Rather than give you a long story about how important this album was to me in 1979 when it was released, I'd rather just look at the good, the bad, and the ugly from the perspective of 2001.
*The cover. For those of you not familiar with the city of Chicago, this cover is a painting of the Marina City apartment buildings merged together in the shape of the Chicago logo. It's an amazing reproduction of the building, from the lower-floor parking garages to the actual marina in the river. You can even see the IBM building next door. Marina City is now the home of the Chicago branch of the House of Blues... but that's another story.
*Life Is What It Is, the Latin-pop song on the second side co-written by percussionist Laudir de Oliveira. Twenty years before Ricky Martin, Chicago made an attempt to include something with a real Latin sound without sounding silly or patronizing. De Oliveira also contributes some nice percussion on Street Player.
*The music tracks on much of this album. If you take away the lyrics, there's a lot of nice music here (particularly Mama Take and Must Have Been Crazy, both of which could have been a hit singles with better lyrics). Not ground-breaking music, not terribly exciting music, but not unpleasant music either.
*Street Player, the SONG. It's a well-written, well-sung song, with interesting lyrics, that would have made a nice four-minute single. Unfortunately, someone got the bright idea to put the extended club mix on the album. See below.
*Street Player, the ARRANGEMENT. First of all, the song is too fast. Slow this down to about the tempo of Too Hot by Kool and the Gang, and you've got a great song. Secondly, it's too long. Why are there TWO horn breaks plus TWO percussion breaks plus a Maynard Ferguson trumpet solo (Was Lee sick that day?) plus a needless, out of place guitar solo? Why does the end seem to go on for seven minutes?

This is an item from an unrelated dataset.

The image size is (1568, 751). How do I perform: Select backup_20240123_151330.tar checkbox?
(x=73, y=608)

*The lyrics. From the minute Cetera starts in on another one of his Oedipus-complex songs (Mama Take), through the total stupidity of Run Away, this album is awash in horrid, cliche-filled lyrics. A few samples: "Mama shake just a little bit, mama brake just a little bit;" "Gigs are fun, when they're done, feel so down, act like a clown;" "Dig your face, Lord it's real;" "Surfridin' sister I wanna taste your love, let's make it in the garden beneath the stars above." Only Robert Lamm seems to write coherently.

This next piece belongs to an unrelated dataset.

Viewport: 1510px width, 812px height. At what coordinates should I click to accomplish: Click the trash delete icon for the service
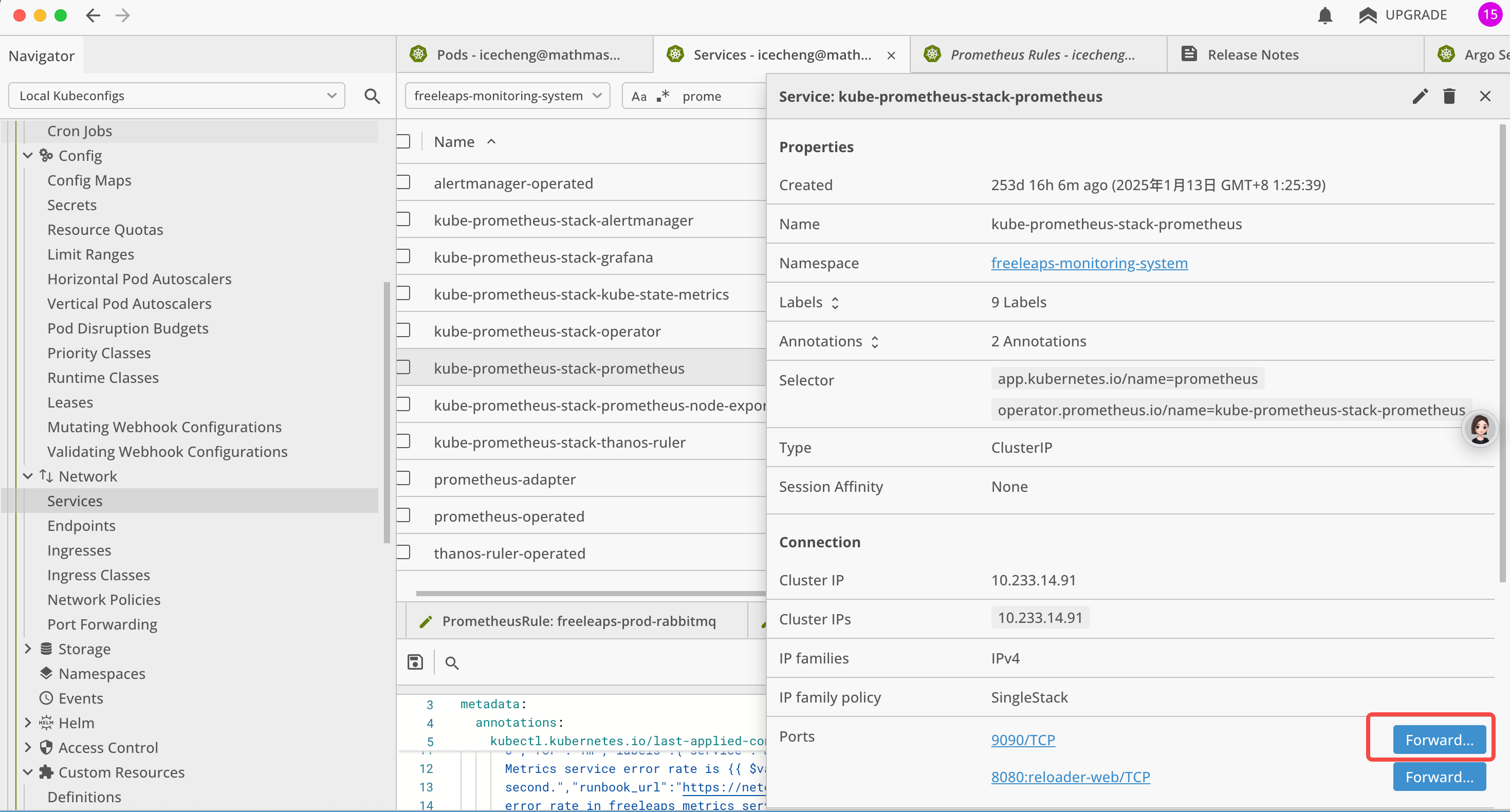click(1449, 96)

*Paradise Alley and Loser with a Broken Heart, two of the most unlistenable Chicago tracks ever. The former supposedly was rejected by Sylvester Stallone for the movie of the same name. I can see why!

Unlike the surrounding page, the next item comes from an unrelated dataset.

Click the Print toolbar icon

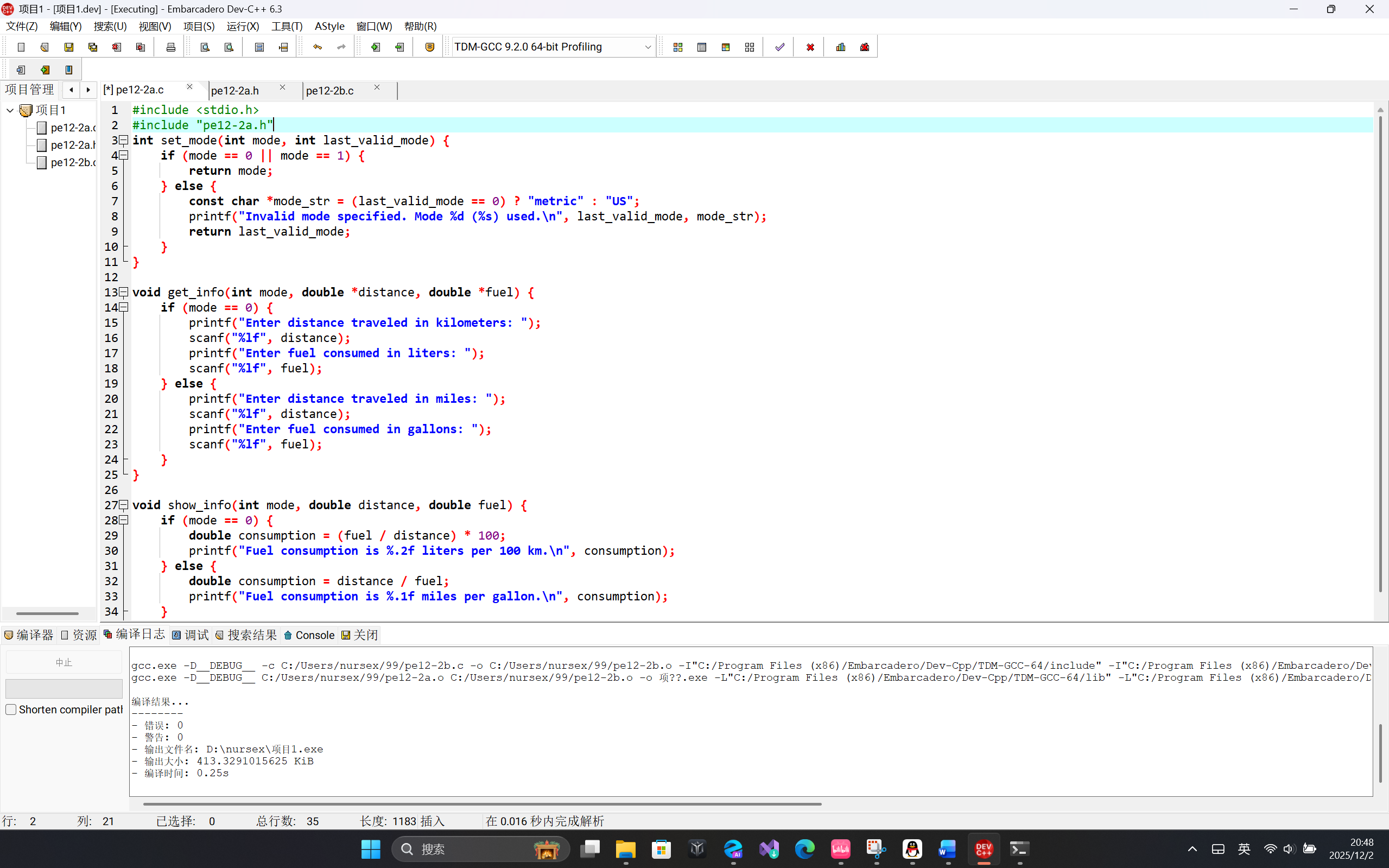tap(170, 47)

*P.C. Moblee. Do you remember, before karaoke, there was always someone in your family or neighborhood who would try to do vocal impressions and not do them very well? Someone who would get up at a party and say "Here's how Frank Sinatra would sound singing a Led Zeppelin song" or "Here's Ronald Reagan doing his impression of Michael Jackson." Sure, it was funny once. Well, Peter Cetera obviously was so enamored of the sound of his own voice singing in a growly impression of God-knows-who that he recorded it and released it on his album. Folks, there is no such person as P.C. Moblee. It's Cetera singing in a lower register and making a total fool of himself in the process. Years later, Peter was quoted as saying, "P.C. Moblee died in a plane crash." If this isn't the most embarassing point in the entire recorded history of Chicago, I don't know what is.
Why does this dreck get a III rating from me? For the potential in Street Player; for one or two decent musical moments; for the Godfather outfits on the back cover; and for how important this album was to me in 1979 when it first came out. That III is generous, though. Things are spiraling out of control and will only get worse before they get better.